:: Extract provided ::

Monday, November 24, 2014

America's Sexiest Teacher

People, in a move designed to broaden their appeal, decided that this year they would expand the Sexiest Man title to include men who did things for a living other than work at being sexy. It's a noble effort, and in the sexy teacher department, it brought us this guy

Photo credit: John Arsenault

Meet Nicholas Ferroni. Actually, you may already know him. He has over 22,000 twitter followers, no doubt influenced by the Rays of Hunkness that he is able to transmit over the internet. Ferroni has also done some acting and has won some other notables (one of the Most Influential People and Fittest Men in the World). He has a degree from Rutgers, and he also writes. In fact HuffPo, which carries his stuff from time to time, invited him to ruminate of the State of Being Most Sexy, but he's too self-effacing to do it. He invited me to write about the honor for him, which tells you that on top of everything else, he has a sense of humor.

You can watch him charm all the ladies here with Meredith Viera

But now that you've seen that, let me invite you to watch this

Is it cringeworthy that Viera's audience applauds Ferroni as if he's a big sexy object? Maybe, but he's a big boy and says that as a performer, he's been there, done that: "It is always surreal, and, to be honest, once they heard 'sexiest,' they would have cheered for anyone who walked out that door."

No, I find it much more cringeworthy that in his brave and direct challenge to major sports figures, he says, more than once, that he is "just a teacher." But I get it. All too often teachers feel the urge to softpeddle our work. And the culture reinforces that reluctance to speak out. Particularly in these days of big-time teacher blaming, we aren't supposed to act like we're anything special.

Ferroni knows better. I asked him for his How I Became a Teacher story:

As a child, I wanted to be an adventurer, superhero, actor, comedian, philanthropist, philosopher and psychologist... So I became a teacher.

:::
:: Data supplied ::

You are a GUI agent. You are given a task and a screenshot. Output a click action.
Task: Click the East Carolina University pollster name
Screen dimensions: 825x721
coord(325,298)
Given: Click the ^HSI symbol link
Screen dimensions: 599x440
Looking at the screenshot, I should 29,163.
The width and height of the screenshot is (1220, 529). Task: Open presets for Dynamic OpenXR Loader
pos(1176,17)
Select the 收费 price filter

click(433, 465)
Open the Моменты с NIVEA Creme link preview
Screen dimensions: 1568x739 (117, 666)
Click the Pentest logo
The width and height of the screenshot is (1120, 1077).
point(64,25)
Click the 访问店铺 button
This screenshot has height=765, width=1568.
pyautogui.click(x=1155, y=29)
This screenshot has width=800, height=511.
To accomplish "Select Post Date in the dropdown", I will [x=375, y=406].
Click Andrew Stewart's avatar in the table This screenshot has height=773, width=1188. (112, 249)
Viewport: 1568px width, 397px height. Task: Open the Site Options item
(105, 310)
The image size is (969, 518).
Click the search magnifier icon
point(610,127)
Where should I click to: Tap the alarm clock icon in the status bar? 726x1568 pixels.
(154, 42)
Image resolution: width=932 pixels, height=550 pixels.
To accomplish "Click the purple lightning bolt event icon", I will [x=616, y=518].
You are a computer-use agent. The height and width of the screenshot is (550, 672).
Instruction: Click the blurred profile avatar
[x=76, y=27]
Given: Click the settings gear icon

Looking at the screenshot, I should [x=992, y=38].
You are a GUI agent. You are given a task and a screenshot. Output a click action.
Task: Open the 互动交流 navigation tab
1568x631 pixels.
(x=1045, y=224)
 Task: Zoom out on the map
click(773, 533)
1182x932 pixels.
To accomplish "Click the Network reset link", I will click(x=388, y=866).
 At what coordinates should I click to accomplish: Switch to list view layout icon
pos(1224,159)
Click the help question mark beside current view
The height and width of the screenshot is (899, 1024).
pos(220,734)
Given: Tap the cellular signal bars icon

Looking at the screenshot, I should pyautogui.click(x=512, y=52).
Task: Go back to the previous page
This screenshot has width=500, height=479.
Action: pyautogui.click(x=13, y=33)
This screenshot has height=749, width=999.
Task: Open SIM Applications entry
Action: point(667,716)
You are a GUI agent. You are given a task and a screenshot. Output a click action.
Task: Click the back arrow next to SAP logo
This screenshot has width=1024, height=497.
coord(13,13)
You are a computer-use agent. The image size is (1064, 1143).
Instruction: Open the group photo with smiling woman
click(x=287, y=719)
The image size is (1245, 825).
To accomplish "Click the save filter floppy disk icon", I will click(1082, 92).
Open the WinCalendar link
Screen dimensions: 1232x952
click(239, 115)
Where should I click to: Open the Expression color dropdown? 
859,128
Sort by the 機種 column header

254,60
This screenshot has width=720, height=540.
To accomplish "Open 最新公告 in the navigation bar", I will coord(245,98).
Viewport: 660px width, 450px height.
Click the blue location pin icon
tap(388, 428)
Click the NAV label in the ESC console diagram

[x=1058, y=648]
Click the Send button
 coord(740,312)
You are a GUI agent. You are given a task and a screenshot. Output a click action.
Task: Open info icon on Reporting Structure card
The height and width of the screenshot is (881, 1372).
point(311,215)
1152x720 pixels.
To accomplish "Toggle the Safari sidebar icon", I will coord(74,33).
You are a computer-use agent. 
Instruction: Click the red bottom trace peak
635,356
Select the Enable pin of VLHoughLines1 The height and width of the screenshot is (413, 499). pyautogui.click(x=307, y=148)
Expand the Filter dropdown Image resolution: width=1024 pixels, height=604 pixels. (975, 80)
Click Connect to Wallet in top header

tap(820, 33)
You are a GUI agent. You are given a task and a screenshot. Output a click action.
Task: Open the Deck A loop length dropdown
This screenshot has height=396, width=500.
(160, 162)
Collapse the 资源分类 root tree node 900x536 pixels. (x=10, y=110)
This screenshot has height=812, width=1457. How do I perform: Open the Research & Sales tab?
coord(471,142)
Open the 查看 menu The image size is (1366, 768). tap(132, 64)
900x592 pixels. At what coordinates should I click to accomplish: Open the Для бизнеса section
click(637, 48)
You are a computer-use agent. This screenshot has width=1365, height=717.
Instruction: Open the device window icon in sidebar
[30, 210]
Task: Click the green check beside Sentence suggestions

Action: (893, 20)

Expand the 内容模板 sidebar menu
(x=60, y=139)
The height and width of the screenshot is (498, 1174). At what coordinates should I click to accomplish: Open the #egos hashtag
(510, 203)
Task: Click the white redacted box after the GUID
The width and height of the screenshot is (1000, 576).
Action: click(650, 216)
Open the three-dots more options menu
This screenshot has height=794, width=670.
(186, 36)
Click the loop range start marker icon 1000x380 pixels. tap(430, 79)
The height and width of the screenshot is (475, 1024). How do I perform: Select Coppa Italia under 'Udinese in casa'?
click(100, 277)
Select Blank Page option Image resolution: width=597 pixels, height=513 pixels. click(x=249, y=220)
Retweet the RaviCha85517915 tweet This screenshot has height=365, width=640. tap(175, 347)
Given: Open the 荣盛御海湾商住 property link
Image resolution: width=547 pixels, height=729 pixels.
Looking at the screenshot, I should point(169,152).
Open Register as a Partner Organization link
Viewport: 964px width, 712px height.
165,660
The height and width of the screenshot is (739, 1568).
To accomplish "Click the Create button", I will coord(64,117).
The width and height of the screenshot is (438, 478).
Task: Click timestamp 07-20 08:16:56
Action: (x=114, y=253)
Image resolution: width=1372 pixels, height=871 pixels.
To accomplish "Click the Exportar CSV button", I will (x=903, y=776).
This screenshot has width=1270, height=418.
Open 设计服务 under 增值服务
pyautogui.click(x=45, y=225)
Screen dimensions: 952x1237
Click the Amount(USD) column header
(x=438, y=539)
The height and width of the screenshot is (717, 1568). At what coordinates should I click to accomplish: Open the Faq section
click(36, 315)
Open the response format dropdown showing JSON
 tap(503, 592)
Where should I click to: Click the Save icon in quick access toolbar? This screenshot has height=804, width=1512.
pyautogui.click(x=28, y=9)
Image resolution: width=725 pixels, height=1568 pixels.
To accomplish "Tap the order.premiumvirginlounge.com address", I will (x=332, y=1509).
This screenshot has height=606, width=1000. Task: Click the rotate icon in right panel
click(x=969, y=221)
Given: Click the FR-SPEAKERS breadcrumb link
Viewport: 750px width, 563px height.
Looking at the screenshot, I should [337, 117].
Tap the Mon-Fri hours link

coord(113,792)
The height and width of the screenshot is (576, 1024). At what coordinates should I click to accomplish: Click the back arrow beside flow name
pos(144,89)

:::

Please write the next part of the blog post about America's Sexiest Teacher, picking up after its final sentence.

He teaches high school history, and if you work in a high school you know that there almost nothing that students like less. To be able to sell history to teenagers is a huge gift. But he does more than that. Ferroni is a voice for healthy lifestyles. He is an active voice for the rights of LGBT students, believing that it's important their teachers, particularly their straight teachers, stand up for them. He's been in front of the camera many times to speak out for these issues, and he has been in his classroom day after day trying to bridge history and modern media to educate his students (I want to see his lesson on the Declaration of Independence as one of history's great breakup letters.)

And what gets him national attention? Being freakishly well-built and handsome.

I've only had a couple of exchanges with him on this subject and he seems, well, a little embarrassed. This is not uncommon in teachers who have been given some sort of award, and I'm pretty sure that's because as a teacher you know many other teachers who are working just as hard (if not harder) and teaching just as well (if not better) as you are. It's reverse survivor's guilt. It could have happened to anyone-- why me?

But what can you do? If you believe (as most of us do) that teachers ought to get to be famous and recognized and nationally known as well as guys who chase bags of air across fields of plastic grass, and if it turns out you're being given the chance to be a Famous Teacher, even for fifteen minutes, then for all the rest of us, you have to say yes.

And then, while you have the spotlight, you use it. Ferroni's done that, saying repeatedly that "a thousand other educators are far more deserving" and using his small soapbox to advocate for the arts in education and to speak out against toxic testing.

It's a sad commentary on the culture that because Nicholas Ferroni has washboard abs and smoldering soap opera eyes, he gets the audience that some deserving schlubby middle-aged teacher does not. It's a further irony that if Ferroni were that schlubby guy, he would still deserve an audience, and he wouldn't get one. It is frankly frustrating that in the ongoing debate over the future of public education, teacher voices are so rarely allowed to join. In the last ten months, cable news booked 185 guests to talk about education-- only 17 of them were teachers.

But we live in a country where fame is one odd roll of the dice away, and if you win the jackpot you need to spend it wisely. If you're famous you can try to fix world hunger or you can bare your shiny butt.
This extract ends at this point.